» Your objective: Everything in the data gets repeated exactly, except for the pictures.

» Entries shown:
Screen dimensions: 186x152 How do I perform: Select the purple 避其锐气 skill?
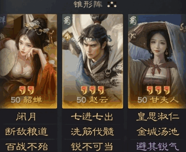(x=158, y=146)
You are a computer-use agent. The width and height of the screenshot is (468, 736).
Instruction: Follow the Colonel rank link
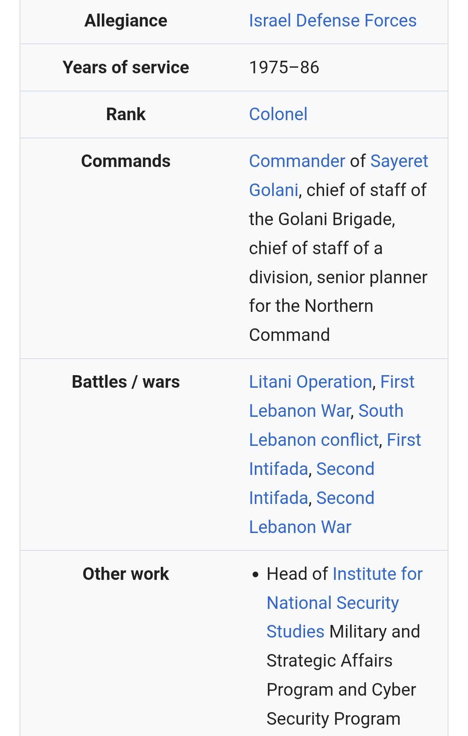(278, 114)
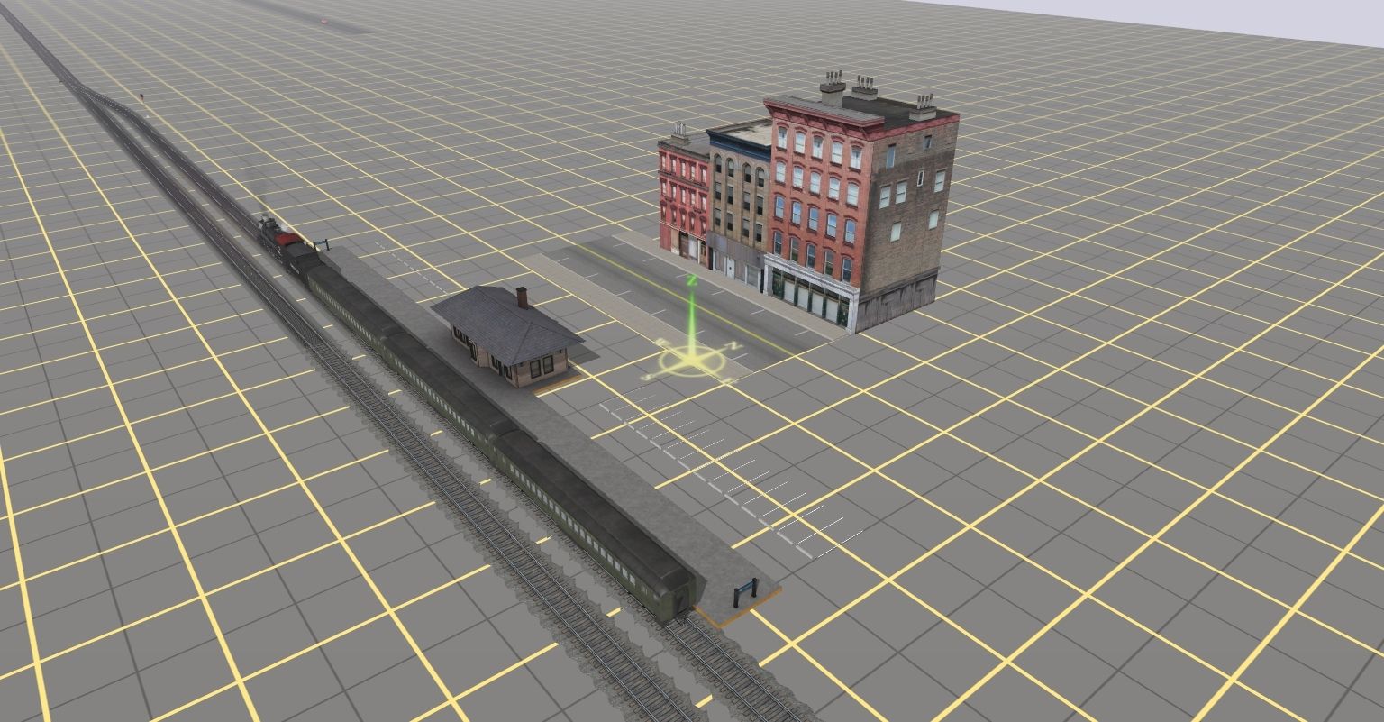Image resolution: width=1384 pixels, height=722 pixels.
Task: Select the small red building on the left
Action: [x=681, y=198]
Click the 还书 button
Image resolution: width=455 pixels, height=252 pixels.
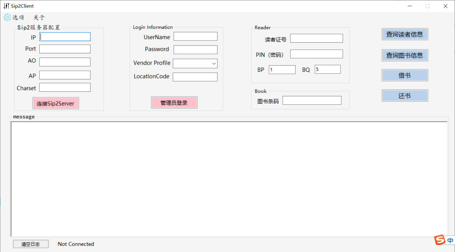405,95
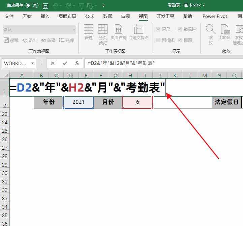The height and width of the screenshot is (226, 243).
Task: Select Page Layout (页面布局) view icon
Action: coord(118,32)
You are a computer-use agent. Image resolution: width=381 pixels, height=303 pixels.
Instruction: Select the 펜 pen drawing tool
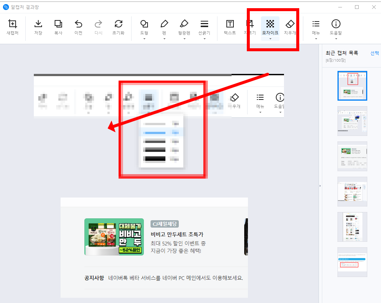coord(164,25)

» Output below:
Screen dimensions: 186x152 How do I perform: Select the purple 避其锐气 skill?
(x=158, y=146)
You are a computer-use agent. The width and height of the screenshot is (468, 736).
Instruction: Follow the Colonel rank link
(278, 114)
Image resolution: width=1384 pixels, height=722 pixels.
Task: Select the small red building on the left
Action: [x=681, y=198]
Click the 还书 button
Image resolution: width=455 pixels, height=252 pixels.
405,95
The height and width of the screenshot is (226, 243).
Task: Select Page Layout (页面布局) view icon
Action: coord(118,32)
You are a computer-use agent. Image resolution: width=381 pixels, height=303 pixels.
Instruction: Select the 펜 pen drawing tool
coord(164,25)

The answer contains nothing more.